唐汐知睁着大眼应了一声,这副乖巧无辜的模样让安硕简直想将她抱在怀里疼惜一番,不过他也知道现在不是好时机,握了握拳后又从后门回到了工坊之内。
唐家虽然不是种茶的,但经销了不少茶叶,甚至也曾在外地买下整座茶园进行制茶,还打出了名声,唐父是个脚踏实地的人,一开始每个制茶步骤都坚持自己来,丝毫不马虎,唐汐知在旁耳濡目染,也跟着亲自动手,只是后来为了回乡,才将茶园又卖了出去,所以对茶的了解,说不定安硕这个历代茶农子孙都还比不上她。

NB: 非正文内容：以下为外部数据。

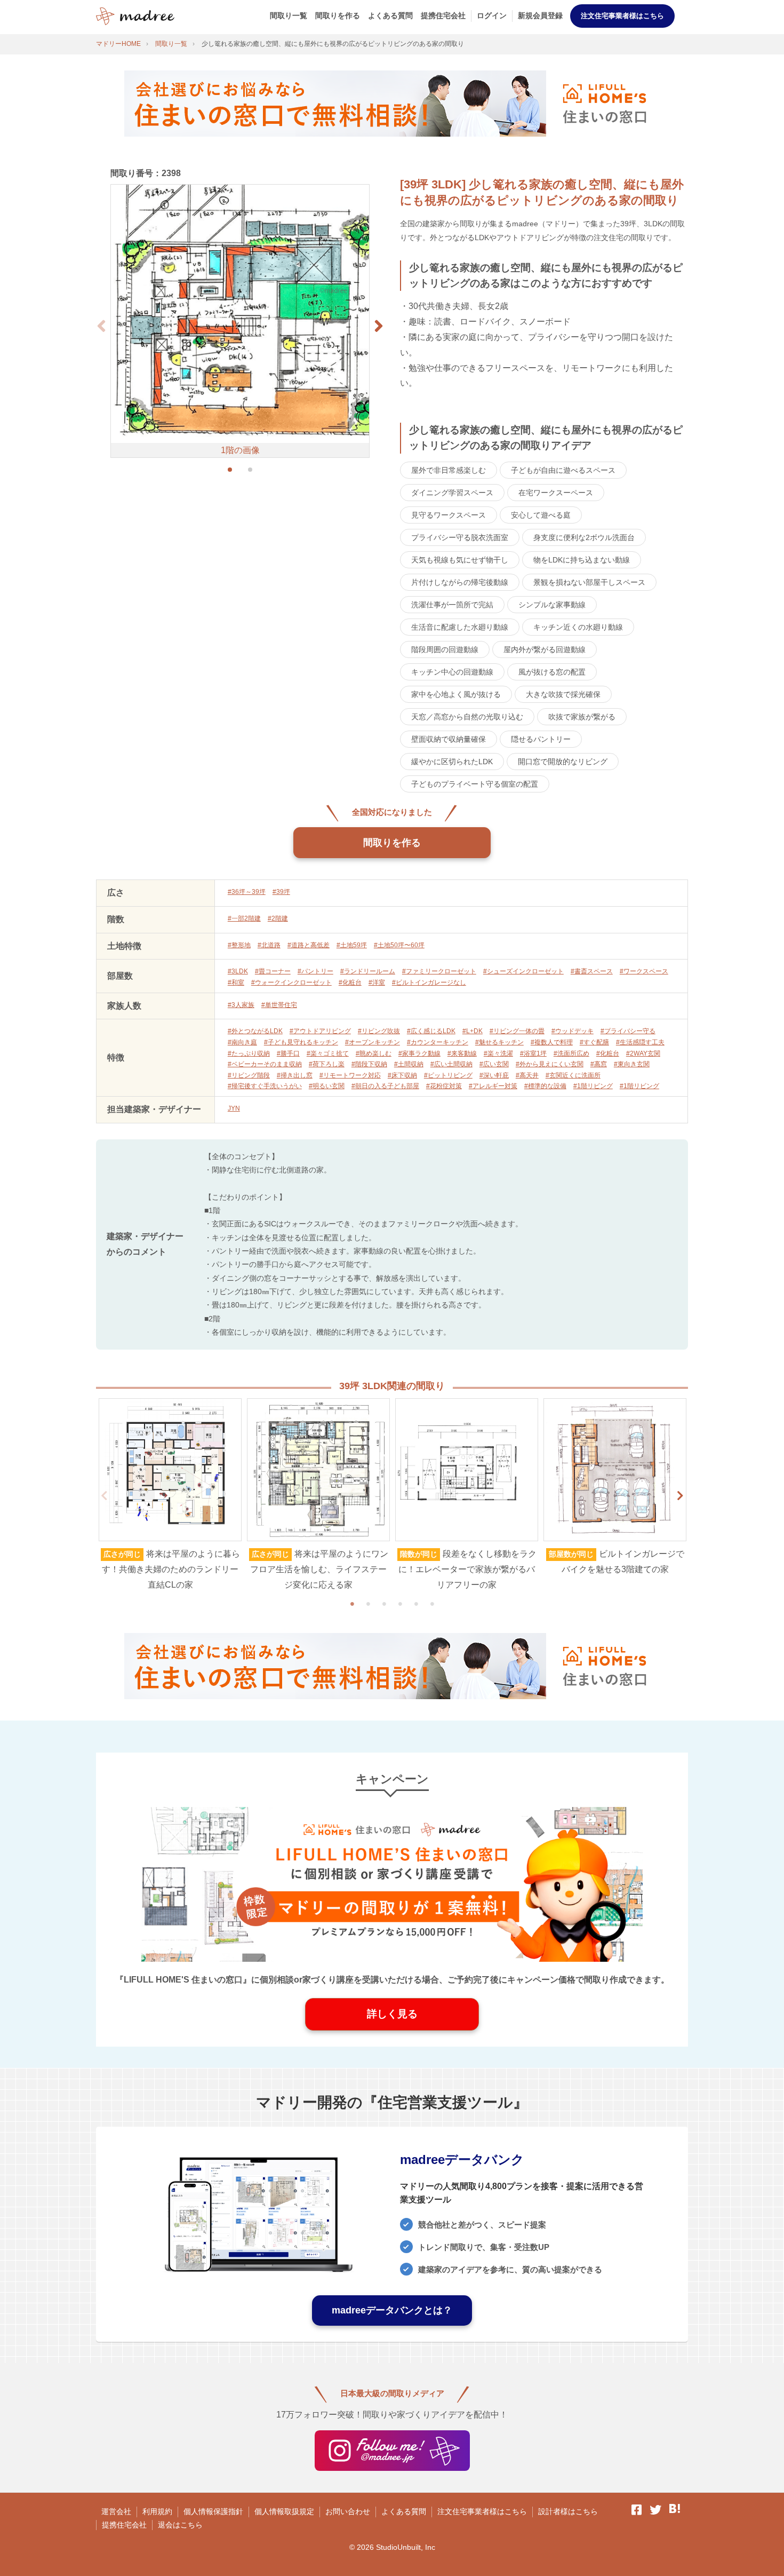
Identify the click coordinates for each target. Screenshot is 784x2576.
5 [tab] (416, 1603)
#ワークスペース (644, 971)
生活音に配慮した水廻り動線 (459, 627)
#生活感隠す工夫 (640, 1042)
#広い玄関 (494, 1064)
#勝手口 (288, 1053)
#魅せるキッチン (499, 1042)
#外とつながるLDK (255, 1031)
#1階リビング (593, 1086)
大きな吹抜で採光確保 (563, 694)
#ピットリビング (448, 1075)
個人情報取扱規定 (284, 2511)
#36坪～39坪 (247, 891)
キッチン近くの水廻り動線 (578, 627)
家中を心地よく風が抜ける (456, 694)
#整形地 (239, 945)
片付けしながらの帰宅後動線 (459, 582)
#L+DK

她走进茶园,如今已接近已时正,园子里仍充满云雾,完全没有被阳光蒸散,她弯下腰抓了把土,土质松软,应是利于排水,再抬眼望去,茶园位于山坡上,山下是潺潺溪河,
山高水深,又位于日照处等于茶树随时都处在湿润温暖的环境之下,是极为适合种茶的山地,倒不像安硕所说种不出好茶。
她来到了一丛茶树边,安家茶园种的是春茶,入夏才会没有采茶了,她摘下顶端不那么老的茶叶,叶片肥厚,摸了摸却是柔软细致,她将茶叶揉一揉放到鼻间,馨香扑鼻,甚至因为山间遍产兰花,这茶叶甚至还隐约有着兰花的香气。